The response must be the exact lines from the one that contains "Where should I click to: Expand" through the end of the material, with no pictures and no additional lines.
____________
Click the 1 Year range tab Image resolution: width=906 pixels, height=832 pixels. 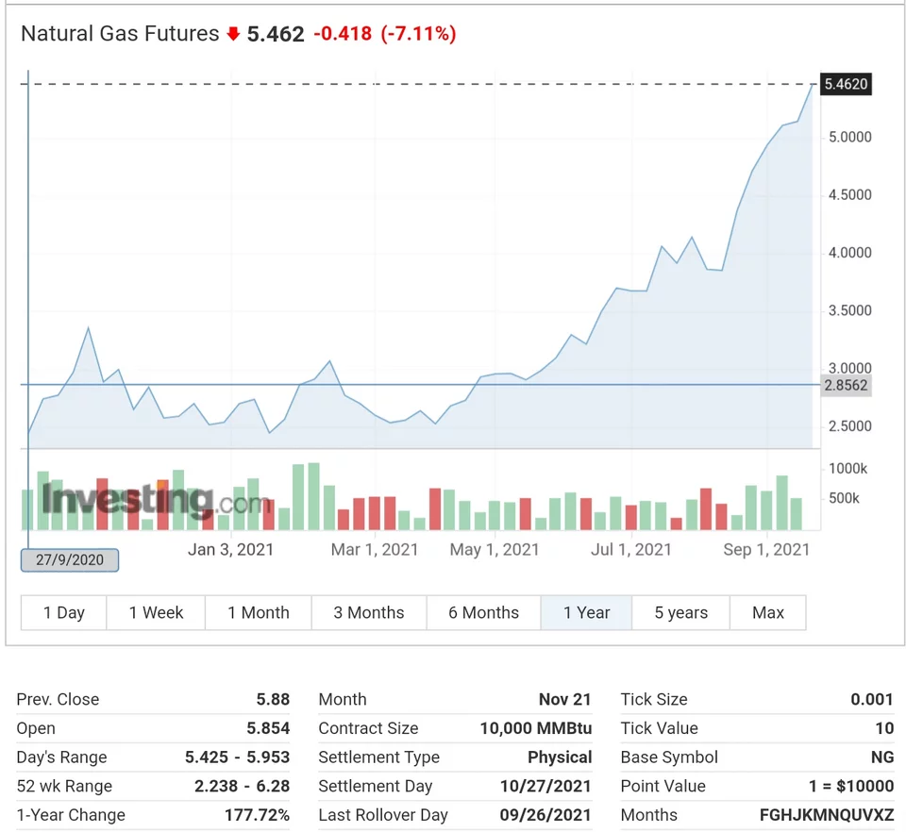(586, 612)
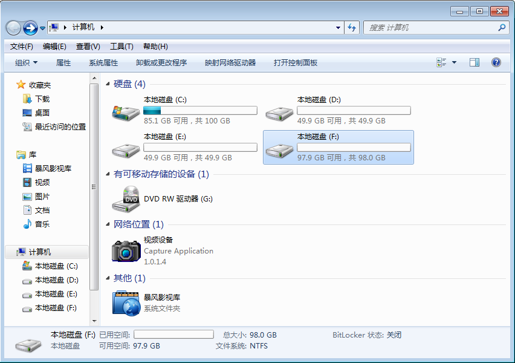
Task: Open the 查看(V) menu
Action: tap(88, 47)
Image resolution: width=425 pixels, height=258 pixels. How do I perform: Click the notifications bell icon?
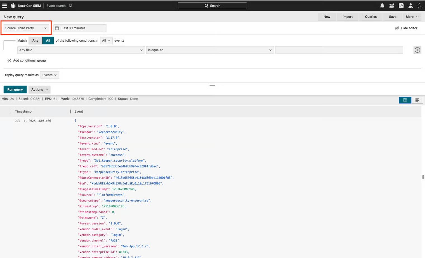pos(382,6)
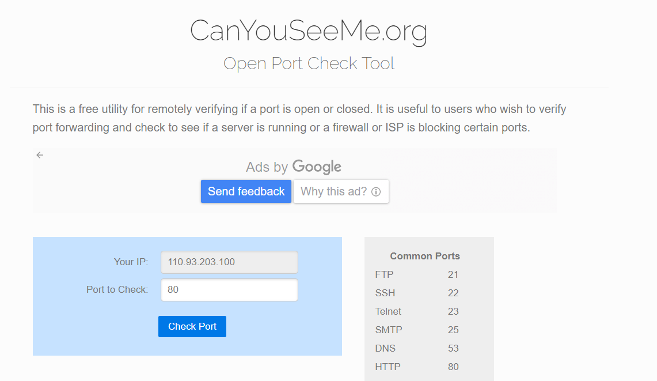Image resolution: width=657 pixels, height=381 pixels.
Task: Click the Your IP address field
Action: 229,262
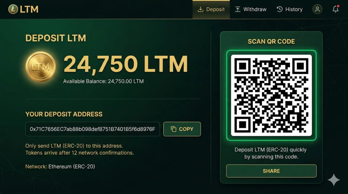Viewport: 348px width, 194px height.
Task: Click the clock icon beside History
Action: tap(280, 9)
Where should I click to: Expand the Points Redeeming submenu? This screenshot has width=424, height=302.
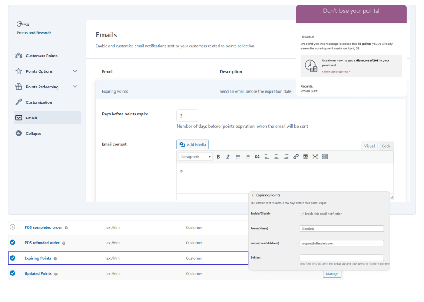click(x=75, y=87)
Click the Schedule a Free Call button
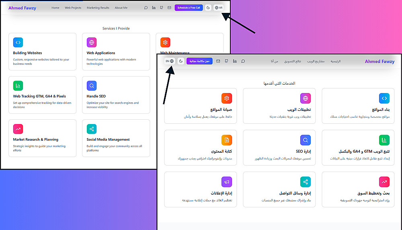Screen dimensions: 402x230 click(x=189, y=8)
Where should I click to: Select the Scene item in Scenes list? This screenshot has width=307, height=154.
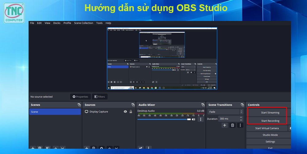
____________
• [Exercise output]
Where should I click to: Expand the Points Redeeming submenu? This screenshot has width=424, height=302.
click(x=75, y=87)
Click the Schedule a Free Call button
Screen dimensions: 402x230 click(x=189, y=8)
Where should I click to: Select the Scene item in Scenes list? This screenshot has width=307, height=154.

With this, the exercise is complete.